Clinica Doctor Rojo

Carboxiterapia facial

La carboxiterapia facial es una técnica médica, no quirúrgica, y mínimamente invasiva, que consiste en la infiltración percutánea de dióxido de carbono medicinal con fines terapéuticos.

¿Qué es la carboxiterapia facial?

  • La carboxiterapia es una técnica médica, no quirúrgica, y mínimamente invasiva, que consiste en la infiltración percutánea de dióxido de carbono medicinal con fines terapéuticos.
  • Su empleo en Medicina Estética procede principalmente de la gran estimulación que induce en la fabricación de fibras de elastina y de colágeno; y en el incremento de sirtuinas, enzimas que mejoran el metabolismo celular y regulan la expresión de ciertos genes, como la sirtuina-6 (SIRT6) implicada en la producción de colágeno.
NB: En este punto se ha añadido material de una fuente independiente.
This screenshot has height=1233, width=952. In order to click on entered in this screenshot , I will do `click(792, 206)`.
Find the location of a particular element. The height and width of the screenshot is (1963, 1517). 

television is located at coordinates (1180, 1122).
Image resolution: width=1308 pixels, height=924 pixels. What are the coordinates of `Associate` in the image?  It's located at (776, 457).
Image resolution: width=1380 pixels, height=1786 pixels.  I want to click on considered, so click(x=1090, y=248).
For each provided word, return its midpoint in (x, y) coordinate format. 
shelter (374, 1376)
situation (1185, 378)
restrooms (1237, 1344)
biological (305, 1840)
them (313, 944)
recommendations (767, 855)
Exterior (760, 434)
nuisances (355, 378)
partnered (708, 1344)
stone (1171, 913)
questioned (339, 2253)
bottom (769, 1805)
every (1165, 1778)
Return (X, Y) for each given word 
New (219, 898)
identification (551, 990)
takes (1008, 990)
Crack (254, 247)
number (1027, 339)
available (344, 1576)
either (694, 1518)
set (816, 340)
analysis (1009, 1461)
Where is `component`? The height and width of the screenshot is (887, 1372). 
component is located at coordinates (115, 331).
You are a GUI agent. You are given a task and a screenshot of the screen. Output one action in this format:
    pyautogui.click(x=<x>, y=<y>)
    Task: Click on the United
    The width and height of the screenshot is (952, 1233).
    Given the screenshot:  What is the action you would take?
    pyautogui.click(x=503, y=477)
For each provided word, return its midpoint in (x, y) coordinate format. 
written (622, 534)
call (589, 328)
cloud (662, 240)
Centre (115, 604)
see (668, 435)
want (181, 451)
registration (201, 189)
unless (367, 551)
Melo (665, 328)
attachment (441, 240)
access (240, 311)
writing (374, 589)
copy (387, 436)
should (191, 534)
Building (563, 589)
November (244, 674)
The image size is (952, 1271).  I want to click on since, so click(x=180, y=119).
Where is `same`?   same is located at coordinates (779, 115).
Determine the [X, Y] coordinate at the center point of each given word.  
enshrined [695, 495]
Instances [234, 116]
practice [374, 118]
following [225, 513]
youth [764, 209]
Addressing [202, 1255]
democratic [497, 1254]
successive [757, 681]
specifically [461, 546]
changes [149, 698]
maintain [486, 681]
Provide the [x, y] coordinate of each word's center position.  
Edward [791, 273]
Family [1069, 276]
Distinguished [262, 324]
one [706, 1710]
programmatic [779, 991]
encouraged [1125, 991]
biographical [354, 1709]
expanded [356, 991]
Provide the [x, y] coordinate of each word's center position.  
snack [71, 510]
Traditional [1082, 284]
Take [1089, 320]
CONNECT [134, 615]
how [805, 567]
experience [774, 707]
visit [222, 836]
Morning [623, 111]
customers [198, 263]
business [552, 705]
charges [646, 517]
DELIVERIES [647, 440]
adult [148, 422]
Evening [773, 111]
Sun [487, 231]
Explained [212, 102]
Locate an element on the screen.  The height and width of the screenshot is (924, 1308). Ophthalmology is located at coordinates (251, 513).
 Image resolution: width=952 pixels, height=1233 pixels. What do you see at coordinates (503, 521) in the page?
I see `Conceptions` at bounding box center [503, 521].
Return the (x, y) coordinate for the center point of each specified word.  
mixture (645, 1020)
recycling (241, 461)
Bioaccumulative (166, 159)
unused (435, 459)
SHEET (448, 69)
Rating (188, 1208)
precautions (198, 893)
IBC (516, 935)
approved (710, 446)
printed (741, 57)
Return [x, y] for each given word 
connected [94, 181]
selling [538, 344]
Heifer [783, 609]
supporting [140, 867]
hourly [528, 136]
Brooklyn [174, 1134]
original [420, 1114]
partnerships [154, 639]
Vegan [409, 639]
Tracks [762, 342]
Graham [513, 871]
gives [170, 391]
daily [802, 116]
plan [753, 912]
¿Qué beneficios tiene la carboxiterapia?

  • Tratamiento de las ojeras: favorece la gradual desaparición de la coloración oscura o violácea, mejorando la oxigenación del tejido y disminuyendo la transparencia de la piel (ya que aumenta el tejido conectivo de la piel del párpado inferior).
  • Rejuvenecimiento facial: mejora la elasticidad cutánea, disminuye la flacidez e incrementa los mecanismos de hidratación.
  • Secuelas cicatriciales de acné: disminución o desaparición de las secuelas.
  • Disminución de la adiposidad localizada submentoniana (papada): por sus propiedad lipolíticas, ampliamente utilizadas en carboxiterapia corporal.

¿Cuáles son los resultados?

  • Los resultados más evidentes los obtenemos en el tratamiento de pacientes entre 35 y 60 años, que experimentan una mejoría evidenciable en frente, arrugas peribucales (“código de barras”) y arrugas periorbitarias (“patas de gallo”).
  • El número de sesiones ideal es entre 4 y 7, realizadas una vez al mes. Con ello, permitimos que se produzca la neocolagenogénesis (formación de nuevas fibras de colágeno), proceso que precisa de tres a cuatro semanas en llevarse a cabo.

¿Cómo se realiza este tratamiento?

El modo de aplicación varía en función del efecto a conseguir. Existen tres modalidades básicas, determinadas por el grado de inserción de la aguja con respecto al plano de la piel, y la profundidad de aplicación:

  • Intradérmica: en tratamientos de cicatrices, ojeras y bolsas palpebrales, y alopecia. Produce un gran estímulo de formación del colágeno.
  • Subdérmica: subcutánea superficial, para tratar problemas en el rostro y el escote en tratamientos de rejuvenecimiento y flacidez facial, y también en manos
  • Subcutánea: en adiposidad localizada submentoniana (“papada”).

Entre sus principales ventajas, destacamos que se incluye en el marco de los denominados “lunch-time”: tratamientos que por la rapidez de su aplicación, y escasos efectos secundarios, permiten realizarse incluso a la hora del almuerzo y volver a incorporarse a la jornada laboral sin ningún impedimento.